Here is an example that does something:

var options = new TemplateOptions();
options.ValueConverters.Add(o => o is StringValues s ? int.Parse(s[0]) : null);
    
if (parser.TryParse(feature, out var template, out var error))
{
	var context = new TemplateContext(model, options);
    var result = template.Render(context);

    Console.WriteLine(result);
}

I configured it to use the first value and convert it to integer.

If you don't convert it to integer then the range will still work but not the equality test (which is type sensitive in Liquid). If you also want to check the value as integer then you need to convert the string to integer in Liquid using the documented way (not a Fluid thing, standard Liquid behavior)

{% assign n = n | plus: 0 -%}

This was just an example where the value was an int. However, as mentioned before, I cannot always convert StringValues to int.Parse(s[0]), because I don't know the "context" of how the end users have written their Liquid. I.e., where/how they use the variable. They might write {% if n == "3" %} with 3 in quotes - i.e. a string, or set up their (html) "Form" such that the element is a checkbox group and thus the variable is an array:

{% for a in arr %}
 a={{a}}
{% endfor %}
...
var model = new Dictionary<string, Microsoft.Extensions.Primitives.StringValues>
{
    {"arr", new StringValues(new string[] {"1","2","3"}) },
};

or set up their (html) "Form" such that the element is a checkbox group

So the values passed to the template are completely dynamic/unknown?

They might write {% if n == "3" %} with 3 in quotes

If the same users write the Form and the Template they should be consistent, or expect problems.

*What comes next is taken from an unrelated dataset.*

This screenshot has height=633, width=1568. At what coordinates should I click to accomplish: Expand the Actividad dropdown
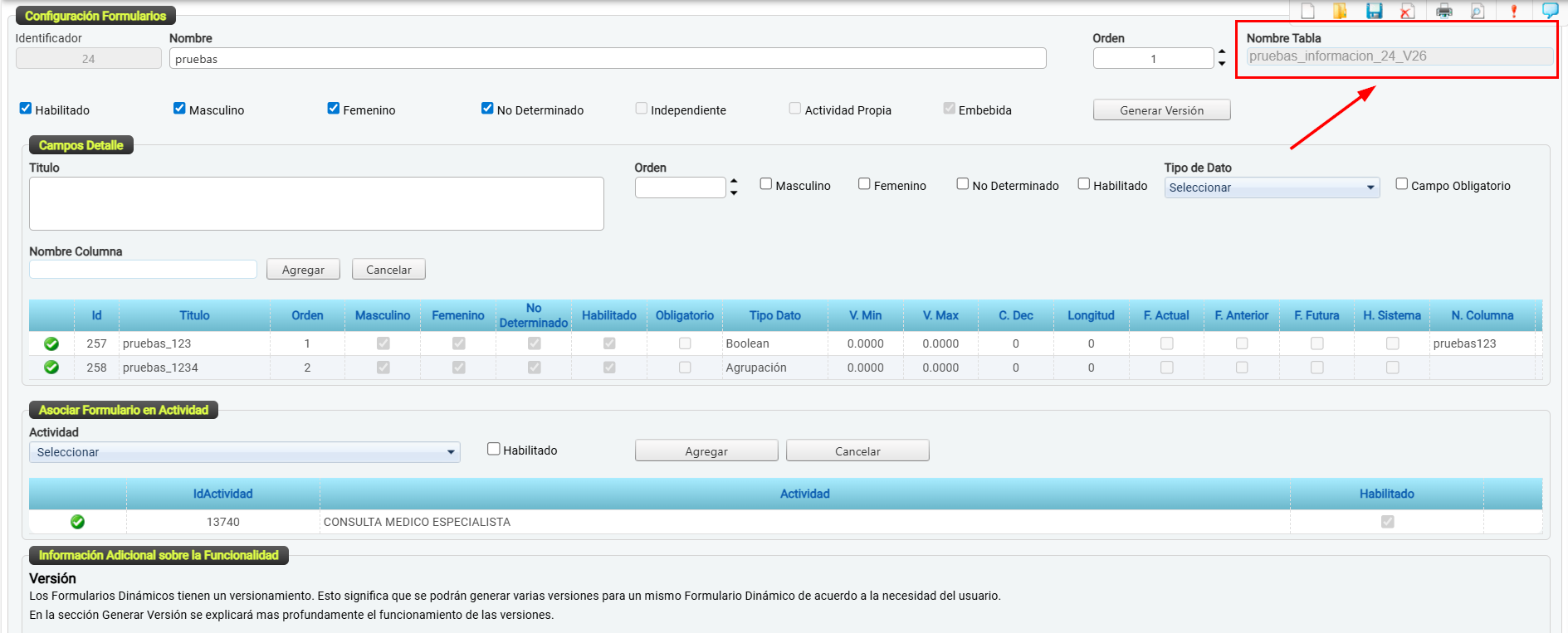pyautogui.click(x=244, y=452)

I don't know what kind of magic you expect to do the "correct" thing whatever the input (int, string, array of string, array of int, ...)? And whatever the correct thing is for one person, it might not be it for another one.

Yes, completely dynamic.
Users can't be "consistent", because they write the fluid 'naturally', eg. n == 3, or n =< 100 using ints, and yet StringValues always contains strings. I can't expect that they'd always write their expressions using strings, and even if they did, the < and > operators won't work - e.g. 3 < 100, but "3" is not < "100", so with variables, e.g. {% if a < b %} , it won't work.

The "magic" is what I mentioned above -

I can "normalize" the data types of the operands - e.g. "if both operands look like numbers, via TryParse, then convert them to NumberValue".

That worked fine for the operators, by registering (overriding) them:

parser.RegisteredOperators["=="] = (a, b) => new EqualBinaryExpression(a, b);
parser.RegisteredOperators["!="] = (a, b) => new NotEqualBinaryExpression(a, b);
parser.RegisteredOperators[">"] = (a, b) => new GreaterThanBinaryExpression(a, b, true);
parser.RegisteredOperators["<"] = (a, b) => new LowerThanBinaryExpression(a, b, true);
parser.RegisteredOperators[">="] = (a, b) => new GreaterThanBinaryExpression(a, b, false);
parser.RegisteredOperators["<="] = (a, b) => new LowerThanBinaryExpression(a, b, false);
(and of course, the classes for implementation ;)

But, the "range" is not an operator. So, I had to create a "range" function, where I can normalize the arguments:

{% for r in range(first,last) %}

context.SetValue("range", new FunctionValue(Range));
...
static ValueTask<FluidValue> Range(FunctionArguments args, TemplateContext context)
{...

I think it would be nice if this 'normalization' was built-in :)

To make it extensible we could give a way to provide the expression to execute when a range is parsed: https://github.com/sebastienros/fluid/blob/main/Fluid/FluidParser.cs#LL118C50-L118C50

This code would then take this expression instead of returning a new RangeExpression instance.

Another option is to use a better Visitor model (I have it in another branch) that would let you change the abstract syntax tree and replace any RangeExpression by what you want.